Rezension vom 10.11.2018 · 3 x als hilfreich bewertet · noch unkommentiert

Die Goldschmidts sind keine Durchschnittsfamilie. Vater Michael ist viel unterwegs, um als Kirchen­restau­rator aus verblassten oder verschmutz­ten Decken­gemäl­den frisches Leben zu zaubern. Mutter Marylou kann als Porzellan­malerin im über hundert Jahre alten Haus der Familie arbeiten. Ihre Tochter nannten sie nach Marylous irischer Großmutter Kimberly, kurz »Kim«. Dass das Mädchen just an einem Heiligabend zur Welt kam, erfreute die Eltern derart, dass sie ihr den »himmlisch-heiligen« Zweitnamen Stella gaben. Schon ihr großer Bruder war an einem besonderen Tag geboren, dem 6. Januar, und das sollte sich in seinem Namen nieder­schlagen. Doch welchen der Heiligen Drei Königs­namen sollte er tragen? Die Eltern würfelten, und das Los fiel auf Balthasar – woraus bald »Sari« wurde.

Die achtjährige Kim ist ein vernünftiges, einsich­tiges und pflicht­bewuss­tes Kind und eine aufregende Iden­tifika­tions­figur. Ihre Welt ist keineswegs, wie man befürchten könnte, heil und süßlich. Das dünne, kurzhaarige Mädchen, das sich für Sterne begeistert, die Kleidung des Bruders und seinen abge­schrapp­ten Schulranzen aufträgt, ist nicht der Typ, um den sich die Gleich­altrigen scharen. Die folgen lieber dem Mainstream und lassen Kim alleine stehen oder mobben sie sogar. Aber einer von ihnen erweist sich als ein ganz anderer, als sein Verhalten nahelegt – am Ende gar als Freund. Zwar hat Kim eine intakte Familie um sich, aber auch da herrscht nicht immer eitel Sonnen­schein. Größten Verdruss brachte ihr aus­gerech­net ihr Hobby, die Sterne. Doch Bilder davon aus den kostbaren Kunst- und Fotobänden des Vaters heraus­zuschnei­den, das geht ja nun gar nicht.

Die Handlung, wie sich Kims kindlich-schlichte Weltsicht hin zu einer rationalen, erwachsenen öffnet, nimmt an einem advent­lichen Spät­nach­mittag ihren Lauf.

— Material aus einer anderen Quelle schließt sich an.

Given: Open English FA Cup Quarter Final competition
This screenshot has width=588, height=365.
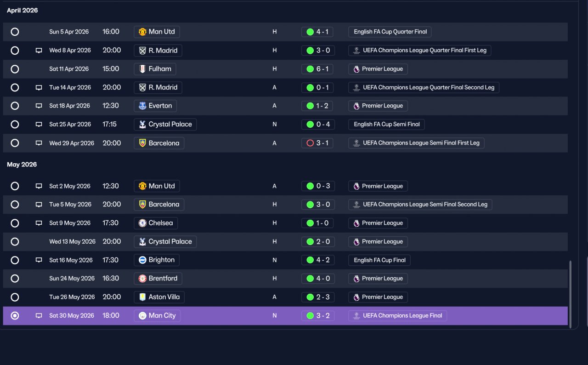Looking at the screenshot, I should coord(390,32).
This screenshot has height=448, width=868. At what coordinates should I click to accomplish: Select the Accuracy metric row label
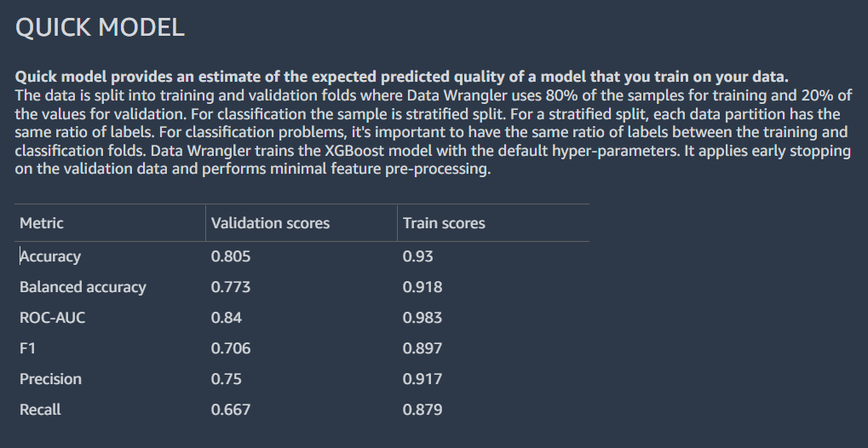(x=50, y=256)
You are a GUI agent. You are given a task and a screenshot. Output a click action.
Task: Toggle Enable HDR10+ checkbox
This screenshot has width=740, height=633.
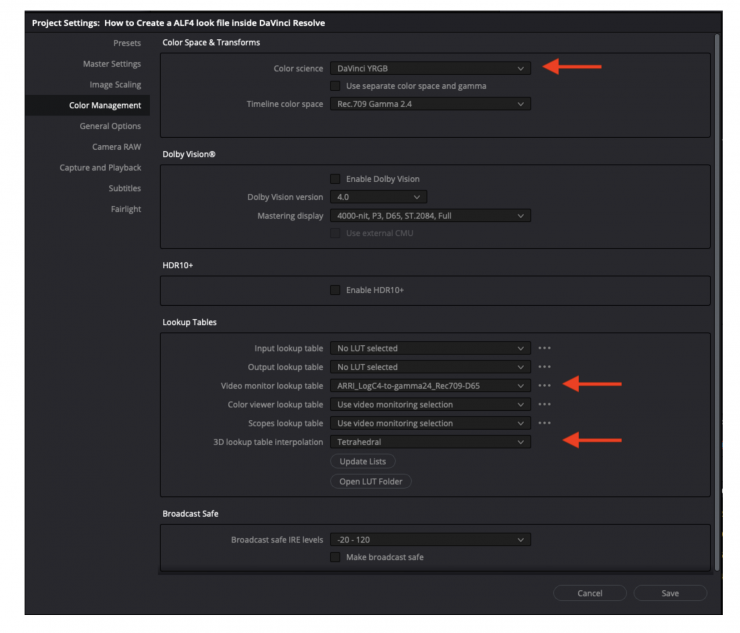pyautogui.click(x=336, y=290)
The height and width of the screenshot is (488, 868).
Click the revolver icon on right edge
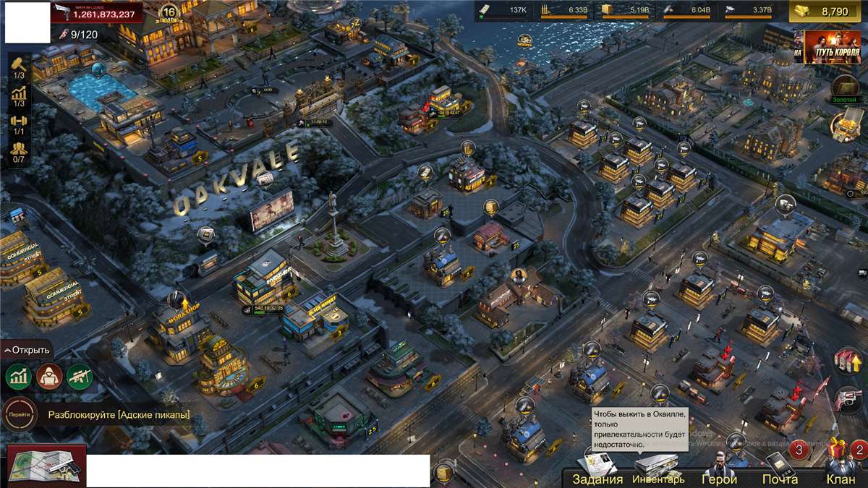click(x=848, y=399)
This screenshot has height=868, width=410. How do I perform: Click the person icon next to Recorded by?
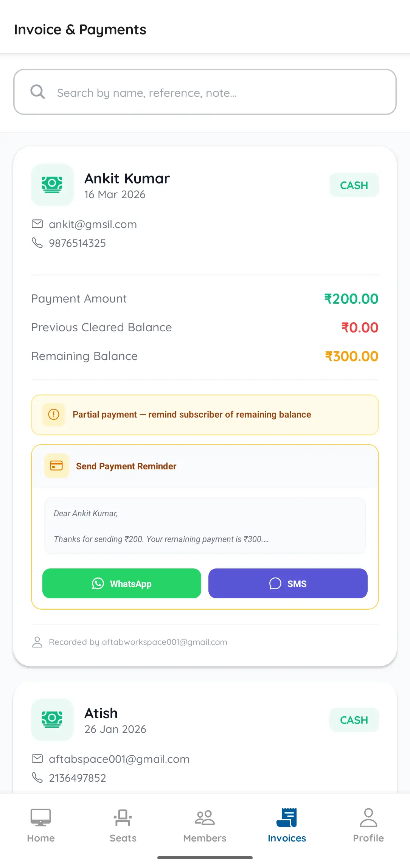37,642
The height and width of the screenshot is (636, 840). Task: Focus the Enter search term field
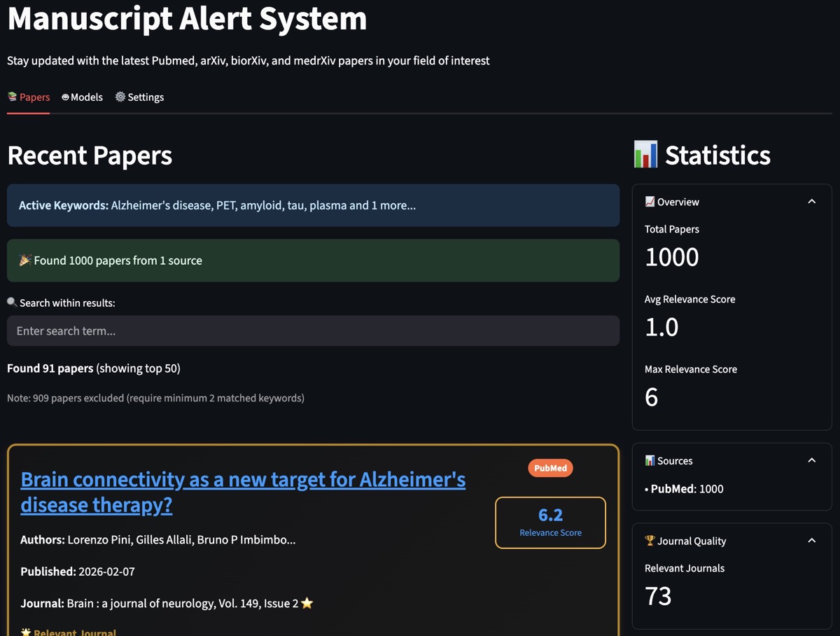[313, 331]
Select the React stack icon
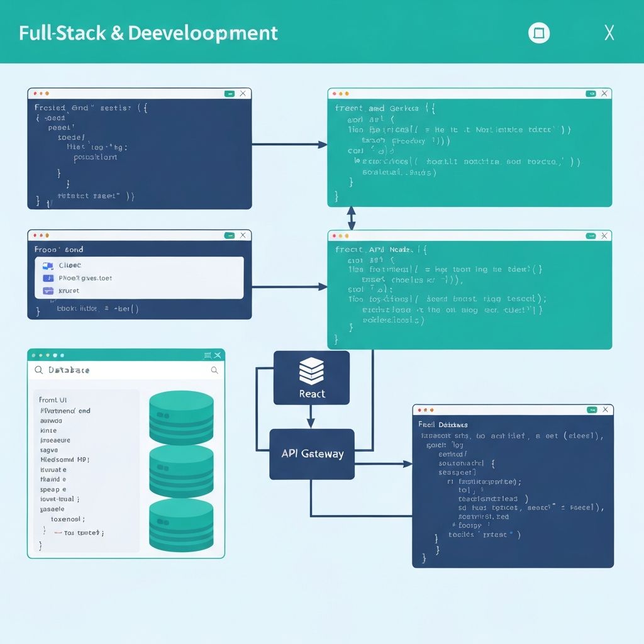This screenshot has width=644, height=644. 312,371
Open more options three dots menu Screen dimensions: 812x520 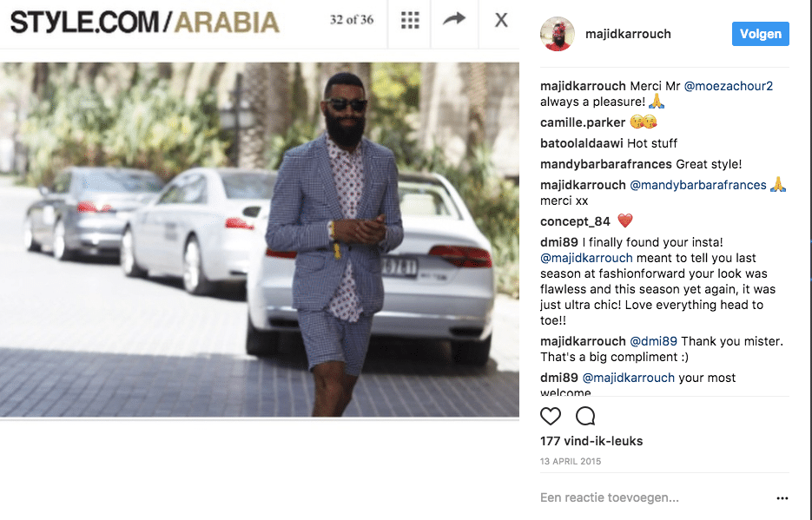tap(782, 498)

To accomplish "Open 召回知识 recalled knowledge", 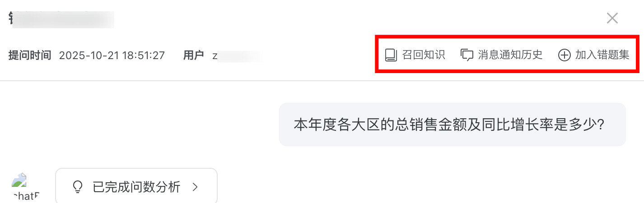I will coord(415,55).
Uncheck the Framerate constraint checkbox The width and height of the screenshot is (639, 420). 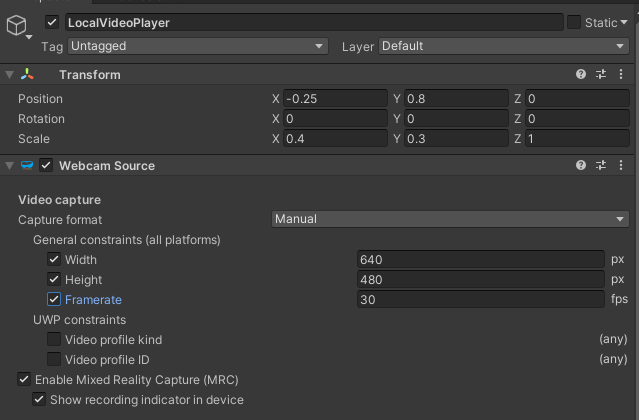coord(54,299)
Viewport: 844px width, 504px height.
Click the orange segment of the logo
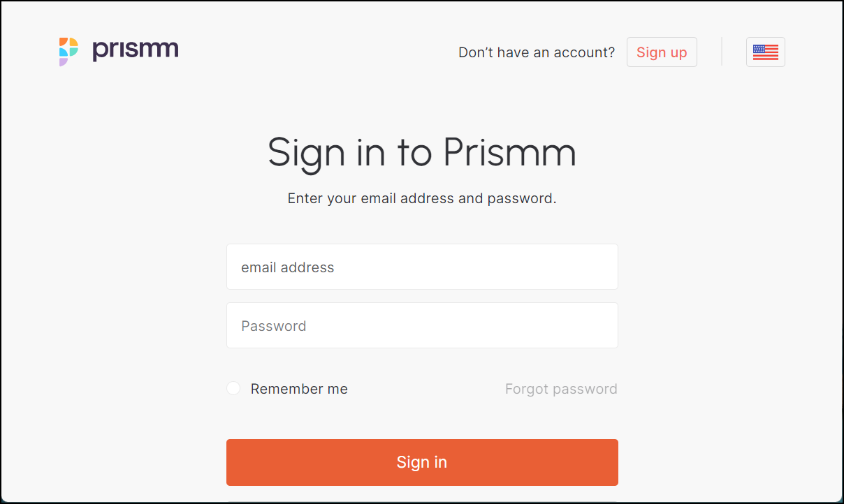(63, 41)
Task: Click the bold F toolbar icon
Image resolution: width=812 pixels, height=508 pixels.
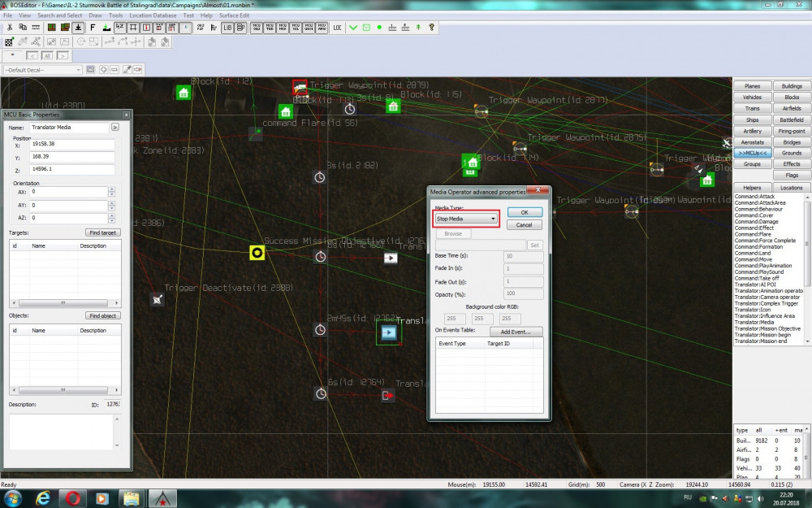Action: (x=93, y=28)
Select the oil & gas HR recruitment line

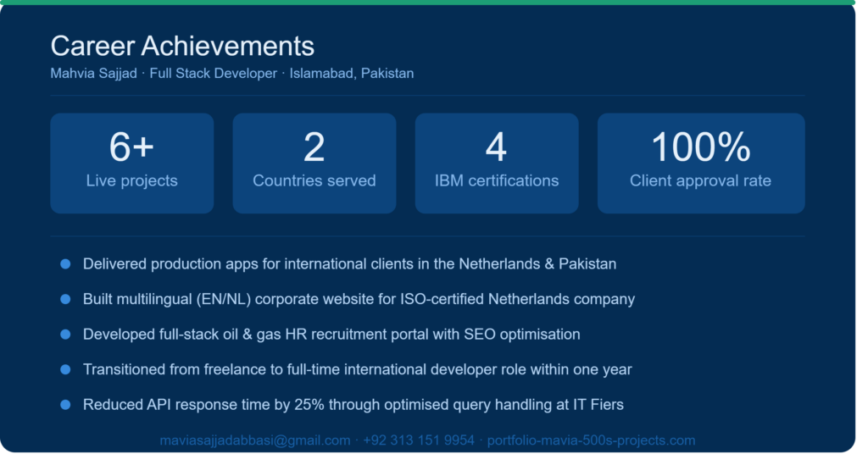(x=331, y=335)
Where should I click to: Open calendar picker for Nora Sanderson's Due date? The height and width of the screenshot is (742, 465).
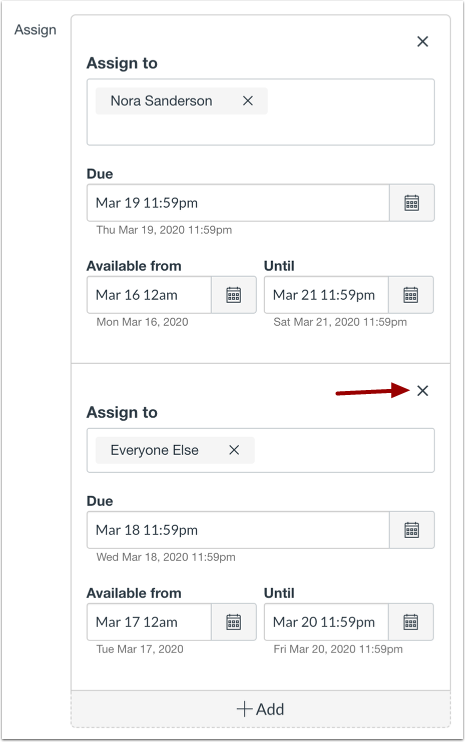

Sari ist bei Freunden, der Vater steckt irgendwo im Stau fest, und die Mutter hat’s eilig, denn sie muss zum Elternabend. Wenigstens kann sie noch schnell den Mohnstollen in den Ofen schieben und der Tochter auftragen, den Schalter auf Null zu drehen, »wenn an der Backnadel hier kein Mohn­körn­chen mehr hängen­bleibt«.

Jetzt ist Kim allein zu Haus. In sich versunken sitzt sie auf dem Küchen­fuß­boden, starrt in die »Höhle« des Backofens, wo das Teiggebilde langsam zu richtiger Form und Farbe reift, während im Hintergrund Musik, Verkehrs­meldun­gen, Nachrichten aus dem Radio dudeln. In ihrem Kopf schweben träge Wölkchen, so ver­schwom­men, »dass man sie noch nicht mal Gedanken nennen konnte«.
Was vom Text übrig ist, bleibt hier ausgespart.